Mais il n’avait jamais rien connu qui lui eût procuré la même sensation que tout à l’heure. Sans parler de sa vision. Il tenta de s’en rappeler les détails mais seuls la Cité en feu et les cris de ses habitants lui revenaient en mémoire. De quel Royaume s’agissait-il, d’Échedi, de son Empire ? Était-ce donc Morner l’assaillant ?

Au crépuscule, l’anniversaire commença. Gerremi fut à la fois étonné et heureux de voir que la quasi-totalité du village était venue, même si certaines familles n’avaient pas été conviées.

La fête se déroulait dans la grande prairie où Enendel s’était entraîné un peu plus tôt.

De nombreuses tables avaient été installées un peu partout sur l’herbe autour d’une large piste de danse. Contre les arbres, la famille Téjar avait installé une dizaine de tonneaux de bière.

L’anniversaire avait à peine commencé que déjà les premiers fêtards venaient réclamer leur pinte.

Le repas se présentait sous la forme d’un grand banquet. La longue table prévue à cet effet était garnie de mets odorants apportés par les invités.

Montés sur une estrade, un groupe de musiciens payé par la famille Téjar toute entière, faisait virevolter demoiselles et jeunes hommes au son du tambourin, du flutiau et du luth.

Parmi les quelques danseurs, Gerremi reconnut la chevelure blonde de Yasmina. La jeune fille avait noué ses cheveux en une longue tresse qu’elle faisait tourbillonner au rythme de ses mouvements délicats. Le jeune homme put constater à quel point elle était belle et gracieuse dans sa robe bleu nuit. Enendel, pour sa part était assis sur une chaise, le plus loin possible de la piste de danse. Gerremi se hâta de le rejoindre.

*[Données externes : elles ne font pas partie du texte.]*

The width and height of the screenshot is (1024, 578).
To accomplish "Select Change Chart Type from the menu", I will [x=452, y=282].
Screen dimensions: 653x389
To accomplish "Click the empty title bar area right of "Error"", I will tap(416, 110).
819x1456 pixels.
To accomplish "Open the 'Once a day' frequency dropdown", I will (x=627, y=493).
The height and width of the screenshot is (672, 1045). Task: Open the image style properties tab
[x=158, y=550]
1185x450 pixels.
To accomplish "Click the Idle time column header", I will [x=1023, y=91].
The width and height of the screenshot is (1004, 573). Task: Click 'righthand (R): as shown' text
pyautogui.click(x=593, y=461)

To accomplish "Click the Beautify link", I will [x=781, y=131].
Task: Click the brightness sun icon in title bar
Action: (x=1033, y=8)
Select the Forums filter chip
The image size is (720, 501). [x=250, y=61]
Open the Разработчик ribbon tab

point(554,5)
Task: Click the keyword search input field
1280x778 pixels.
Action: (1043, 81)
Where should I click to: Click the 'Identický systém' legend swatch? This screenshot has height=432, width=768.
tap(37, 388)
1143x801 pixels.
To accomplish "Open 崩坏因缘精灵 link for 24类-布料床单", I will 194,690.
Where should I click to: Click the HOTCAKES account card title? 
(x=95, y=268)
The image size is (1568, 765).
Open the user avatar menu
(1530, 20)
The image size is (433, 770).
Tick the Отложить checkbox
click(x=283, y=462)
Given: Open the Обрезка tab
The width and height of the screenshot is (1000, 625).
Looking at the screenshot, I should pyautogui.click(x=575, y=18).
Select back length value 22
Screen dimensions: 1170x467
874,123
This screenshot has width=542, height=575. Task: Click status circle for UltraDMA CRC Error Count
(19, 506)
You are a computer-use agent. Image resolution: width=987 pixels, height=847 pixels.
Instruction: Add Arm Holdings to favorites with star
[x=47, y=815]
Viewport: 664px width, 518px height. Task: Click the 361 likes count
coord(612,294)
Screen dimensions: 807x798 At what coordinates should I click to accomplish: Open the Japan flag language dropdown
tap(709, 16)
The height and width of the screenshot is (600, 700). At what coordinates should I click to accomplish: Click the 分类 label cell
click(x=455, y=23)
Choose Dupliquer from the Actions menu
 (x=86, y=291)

- Tu ne danses pas ? Le taquina-t-il.

Le jeune Elfe esquissa un large sourire.

- J’ai horreur de danser, je ne voudrais pas me ridiculiser devant toutes les filles présentes ici ! En tous cas Yasmina s’en donne à cœur joie.

Gerremi prit une chaise et s’installa à côté de son ami. À vrai dire, lui non plus n’aimait guère la danse. Il se demanda un instant s’il devait parler de son malaise et de sa vision à Enendel mais il jugea préférable d’attendre le lendemain. Après tout c’était sa fête d’anniversaire, pourquoi s’embêter à ressasser de mauvais souvenirs ? Pourtant… un léger coup de coude d’Enendel le tira de ses rêveries.